Soitec’s new investment in the Republic comes amid the ongoing global chip shortage that was triggered by the Covid-19 pandemic and later exacerbated by supply chain woes.
Meanwhile, the demand for high-tech products has only accelerated, whether it’s 5G or power-efficient automotives.
“The world is becoming more intelligent,” said Boudre, noting that the demand for more electronics and connected devices makes semiconductors “indispensable”.
The investment would allow Soitec’s Singapore operations to produce up to 2 million 300mm silicon-on-insulator (SOI) wafers by 2026, double the capacity originally projected a year ago. It also means that two-thirds of these wafers produced by the company will be made in Singapore.
“It’s a huge acceleration - we basically moved ahead (with this decision) by one year...because we now have a much better understanding and visibility from end customers,” Boudre said. This follows long-term contracts that the company has inked with customers who are looking to raise capacity.
In turn, these contracts help Soitec side-step any disruption to supply. He explained: “Since our customers are giving us very good visibility with solid contracts, we can also provide visibility to our suppliers. We have been able to stay in good shape in terms of being able to serve our customers,” he said.
“But what is true is that there is still a shortage overall,” he admitted.
A majority of the company’s raw materials comes from Asia, including Japan and Korea, whereas its equipment is largely from Europe, the United States and Japan.
Fortunately for Soitec, its production process does not involve the rare gases that Ukraine is a major supplier of, which means the Russia-Ukraine war has had limited impact on the company, said Boudre.
Still, with much uncertainty these days surrounding cost and supply, having some form of a flexibility clause, even in long-term contracts, is “very important”, said Boudre.

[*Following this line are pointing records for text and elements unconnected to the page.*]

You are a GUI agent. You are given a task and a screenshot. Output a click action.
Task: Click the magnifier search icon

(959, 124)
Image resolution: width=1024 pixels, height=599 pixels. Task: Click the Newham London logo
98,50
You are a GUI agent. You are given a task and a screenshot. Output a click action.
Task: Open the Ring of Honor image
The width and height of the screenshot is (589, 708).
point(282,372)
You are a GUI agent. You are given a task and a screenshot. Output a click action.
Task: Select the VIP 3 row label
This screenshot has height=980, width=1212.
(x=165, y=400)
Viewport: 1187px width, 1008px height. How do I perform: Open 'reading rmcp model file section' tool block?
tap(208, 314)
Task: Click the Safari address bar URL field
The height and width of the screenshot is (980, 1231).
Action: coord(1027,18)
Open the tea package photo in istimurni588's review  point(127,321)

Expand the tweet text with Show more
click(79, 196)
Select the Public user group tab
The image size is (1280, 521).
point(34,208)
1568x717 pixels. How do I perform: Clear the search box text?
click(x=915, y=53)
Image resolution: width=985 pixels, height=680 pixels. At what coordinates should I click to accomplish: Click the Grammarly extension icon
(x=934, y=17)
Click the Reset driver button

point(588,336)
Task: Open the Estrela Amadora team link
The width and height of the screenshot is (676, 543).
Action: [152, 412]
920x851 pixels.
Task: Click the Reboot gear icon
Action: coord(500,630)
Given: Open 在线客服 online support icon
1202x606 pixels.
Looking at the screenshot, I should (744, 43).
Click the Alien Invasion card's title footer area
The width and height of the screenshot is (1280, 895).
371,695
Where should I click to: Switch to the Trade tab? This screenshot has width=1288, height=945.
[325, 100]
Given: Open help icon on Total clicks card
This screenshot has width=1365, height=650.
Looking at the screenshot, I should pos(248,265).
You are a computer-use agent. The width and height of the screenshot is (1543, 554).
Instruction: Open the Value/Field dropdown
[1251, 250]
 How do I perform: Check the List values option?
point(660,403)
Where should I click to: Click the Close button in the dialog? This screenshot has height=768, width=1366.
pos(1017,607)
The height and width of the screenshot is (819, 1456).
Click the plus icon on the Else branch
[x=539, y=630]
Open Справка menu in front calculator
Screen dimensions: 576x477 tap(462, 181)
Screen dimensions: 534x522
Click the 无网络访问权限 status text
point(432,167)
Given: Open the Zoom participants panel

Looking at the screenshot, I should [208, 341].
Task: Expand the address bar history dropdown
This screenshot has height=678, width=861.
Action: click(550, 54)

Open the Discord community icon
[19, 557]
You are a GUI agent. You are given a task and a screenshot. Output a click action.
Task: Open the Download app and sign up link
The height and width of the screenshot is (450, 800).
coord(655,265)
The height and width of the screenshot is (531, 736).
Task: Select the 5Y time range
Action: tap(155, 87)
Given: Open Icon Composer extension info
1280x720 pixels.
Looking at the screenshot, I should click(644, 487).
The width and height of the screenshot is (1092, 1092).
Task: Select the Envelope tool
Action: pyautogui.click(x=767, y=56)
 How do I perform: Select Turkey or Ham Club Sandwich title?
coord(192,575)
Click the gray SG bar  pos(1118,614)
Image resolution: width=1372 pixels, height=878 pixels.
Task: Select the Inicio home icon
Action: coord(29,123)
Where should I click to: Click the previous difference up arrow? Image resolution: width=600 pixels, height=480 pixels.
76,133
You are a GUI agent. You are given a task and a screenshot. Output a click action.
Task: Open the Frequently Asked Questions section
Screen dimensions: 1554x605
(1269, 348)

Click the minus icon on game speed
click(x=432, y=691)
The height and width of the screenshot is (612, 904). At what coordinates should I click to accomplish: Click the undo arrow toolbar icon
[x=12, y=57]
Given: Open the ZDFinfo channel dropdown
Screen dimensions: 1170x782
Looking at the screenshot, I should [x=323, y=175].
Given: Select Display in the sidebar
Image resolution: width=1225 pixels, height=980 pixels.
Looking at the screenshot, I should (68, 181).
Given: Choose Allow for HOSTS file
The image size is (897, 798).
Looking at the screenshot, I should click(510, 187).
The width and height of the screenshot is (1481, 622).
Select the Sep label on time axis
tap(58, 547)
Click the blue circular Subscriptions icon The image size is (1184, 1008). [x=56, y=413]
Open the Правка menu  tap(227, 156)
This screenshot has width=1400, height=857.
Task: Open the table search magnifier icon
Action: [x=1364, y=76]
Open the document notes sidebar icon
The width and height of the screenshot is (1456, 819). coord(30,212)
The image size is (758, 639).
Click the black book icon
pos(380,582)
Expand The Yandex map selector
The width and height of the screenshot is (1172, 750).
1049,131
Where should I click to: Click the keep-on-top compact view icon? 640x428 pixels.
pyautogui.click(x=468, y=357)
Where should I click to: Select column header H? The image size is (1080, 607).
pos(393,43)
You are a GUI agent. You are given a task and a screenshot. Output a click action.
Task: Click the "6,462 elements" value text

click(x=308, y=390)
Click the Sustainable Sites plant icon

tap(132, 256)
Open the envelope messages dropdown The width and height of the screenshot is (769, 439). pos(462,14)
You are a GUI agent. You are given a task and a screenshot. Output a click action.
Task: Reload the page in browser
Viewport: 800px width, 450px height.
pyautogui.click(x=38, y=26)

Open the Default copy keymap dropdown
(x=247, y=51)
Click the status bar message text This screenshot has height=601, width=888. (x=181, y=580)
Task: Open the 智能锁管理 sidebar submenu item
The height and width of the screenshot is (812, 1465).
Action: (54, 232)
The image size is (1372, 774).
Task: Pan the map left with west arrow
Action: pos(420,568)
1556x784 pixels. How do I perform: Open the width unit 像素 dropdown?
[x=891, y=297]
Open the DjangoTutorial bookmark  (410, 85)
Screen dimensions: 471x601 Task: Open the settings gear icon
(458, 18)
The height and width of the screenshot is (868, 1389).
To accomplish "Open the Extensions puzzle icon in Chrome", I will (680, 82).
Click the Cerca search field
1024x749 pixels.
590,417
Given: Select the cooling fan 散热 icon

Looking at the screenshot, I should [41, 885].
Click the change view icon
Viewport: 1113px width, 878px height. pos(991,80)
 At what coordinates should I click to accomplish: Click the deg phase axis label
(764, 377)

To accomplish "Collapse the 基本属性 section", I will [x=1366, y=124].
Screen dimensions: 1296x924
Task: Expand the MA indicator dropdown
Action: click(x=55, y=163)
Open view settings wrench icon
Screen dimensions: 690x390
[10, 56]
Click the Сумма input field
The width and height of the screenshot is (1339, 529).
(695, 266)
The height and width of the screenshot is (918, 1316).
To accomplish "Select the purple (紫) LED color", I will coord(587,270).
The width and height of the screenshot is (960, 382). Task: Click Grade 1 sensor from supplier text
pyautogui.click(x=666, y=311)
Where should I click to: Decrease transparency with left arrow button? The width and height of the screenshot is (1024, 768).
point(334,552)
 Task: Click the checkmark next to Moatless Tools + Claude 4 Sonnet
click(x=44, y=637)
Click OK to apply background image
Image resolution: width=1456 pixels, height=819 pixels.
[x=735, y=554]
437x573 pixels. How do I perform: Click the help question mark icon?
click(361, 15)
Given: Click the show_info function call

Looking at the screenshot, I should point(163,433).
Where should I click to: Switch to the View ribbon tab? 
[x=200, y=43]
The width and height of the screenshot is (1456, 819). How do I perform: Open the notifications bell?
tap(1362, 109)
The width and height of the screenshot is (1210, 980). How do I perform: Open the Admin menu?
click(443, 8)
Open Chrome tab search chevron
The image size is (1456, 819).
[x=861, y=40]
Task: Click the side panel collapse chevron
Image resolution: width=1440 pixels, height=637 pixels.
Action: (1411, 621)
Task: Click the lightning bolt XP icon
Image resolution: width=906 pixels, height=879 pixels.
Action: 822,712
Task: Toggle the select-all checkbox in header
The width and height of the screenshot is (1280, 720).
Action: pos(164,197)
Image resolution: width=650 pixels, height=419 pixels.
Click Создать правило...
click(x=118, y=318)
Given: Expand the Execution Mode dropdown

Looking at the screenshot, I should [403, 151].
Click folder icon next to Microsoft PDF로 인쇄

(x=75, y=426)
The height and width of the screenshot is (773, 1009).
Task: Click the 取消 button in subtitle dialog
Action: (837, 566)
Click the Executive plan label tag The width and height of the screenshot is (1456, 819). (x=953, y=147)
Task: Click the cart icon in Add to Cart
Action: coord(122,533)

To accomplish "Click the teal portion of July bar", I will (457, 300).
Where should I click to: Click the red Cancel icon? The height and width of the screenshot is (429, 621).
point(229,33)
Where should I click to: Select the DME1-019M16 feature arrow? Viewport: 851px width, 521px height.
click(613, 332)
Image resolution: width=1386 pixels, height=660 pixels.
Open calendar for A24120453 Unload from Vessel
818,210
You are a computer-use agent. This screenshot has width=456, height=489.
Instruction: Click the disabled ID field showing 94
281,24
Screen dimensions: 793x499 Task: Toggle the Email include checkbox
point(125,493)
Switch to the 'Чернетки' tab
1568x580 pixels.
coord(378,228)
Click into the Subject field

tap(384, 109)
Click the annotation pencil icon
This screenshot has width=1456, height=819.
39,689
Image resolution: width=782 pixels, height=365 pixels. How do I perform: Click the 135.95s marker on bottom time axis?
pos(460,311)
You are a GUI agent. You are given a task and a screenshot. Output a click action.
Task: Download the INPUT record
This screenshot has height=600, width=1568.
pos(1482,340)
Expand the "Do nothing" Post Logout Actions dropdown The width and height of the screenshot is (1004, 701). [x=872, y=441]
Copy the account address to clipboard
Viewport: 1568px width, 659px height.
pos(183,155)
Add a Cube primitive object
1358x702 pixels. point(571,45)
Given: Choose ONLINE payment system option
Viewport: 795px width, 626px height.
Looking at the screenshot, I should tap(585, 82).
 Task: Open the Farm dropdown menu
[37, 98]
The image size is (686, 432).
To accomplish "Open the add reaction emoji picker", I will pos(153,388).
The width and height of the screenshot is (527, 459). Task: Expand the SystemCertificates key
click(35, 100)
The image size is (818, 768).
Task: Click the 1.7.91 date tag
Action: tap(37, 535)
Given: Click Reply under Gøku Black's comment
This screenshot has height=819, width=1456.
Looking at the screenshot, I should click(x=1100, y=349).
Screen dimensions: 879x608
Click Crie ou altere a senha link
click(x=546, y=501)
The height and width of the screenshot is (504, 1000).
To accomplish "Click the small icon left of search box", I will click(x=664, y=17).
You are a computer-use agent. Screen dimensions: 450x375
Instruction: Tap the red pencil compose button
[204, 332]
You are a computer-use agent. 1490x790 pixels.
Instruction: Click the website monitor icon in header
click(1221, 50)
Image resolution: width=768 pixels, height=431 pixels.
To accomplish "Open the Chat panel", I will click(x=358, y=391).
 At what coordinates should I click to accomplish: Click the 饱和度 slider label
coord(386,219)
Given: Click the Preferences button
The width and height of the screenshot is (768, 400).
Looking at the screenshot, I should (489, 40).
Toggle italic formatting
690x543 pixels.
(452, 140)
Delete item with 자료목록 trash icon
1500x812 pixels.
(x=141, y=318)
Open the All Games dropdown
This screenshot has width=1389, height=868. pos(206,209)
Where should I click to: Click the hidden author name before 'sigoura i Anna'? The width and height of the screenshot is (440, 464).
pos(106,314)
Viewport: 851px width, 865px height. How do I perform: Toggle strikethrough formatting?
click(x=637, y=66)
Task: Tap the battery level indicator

The company has priced in rising labour costs and inflation with “conservative numbers”, with the assumption that the macroeconomic environment does not throw up new surprises.
“We have included the opportunity to re-discuss things in our long-term contracts with customers. If it totally goes south, we need to reopen and re-discuss, and this is something that we have now put in place in all our contracts.”
Asked if Covid-19 remains a risk for the industry, Boudre instead offered a sanguine view - that the coronavirus essentially helped to accelerate innovation and propel the growth of semiconductors, and the chip shortage is merely a manifestation of that.
“Covid-19 is giving the semiconductor world the opportunity to grow much faster than what we were expecting,” said Boudre.
This is why the value of the semiconductor industry is set to double to more than US$1 trillion by 2030, he noted. In other words, it is expected to achieve the same amount of growth in the next 7 years as what it achieved over the last 30 years.
“Everything that we have done over 30 years, we need to accelerate it and do it in 7 years,” said Boudre, noting that it is a challenge in terms of capacity, resources, people and logistics.
“It takes time and this is why we are still struggling to serve all the market at the right level,” he said, adding that it is unlikely for the global chip shortage to be resolved within the next 2 years.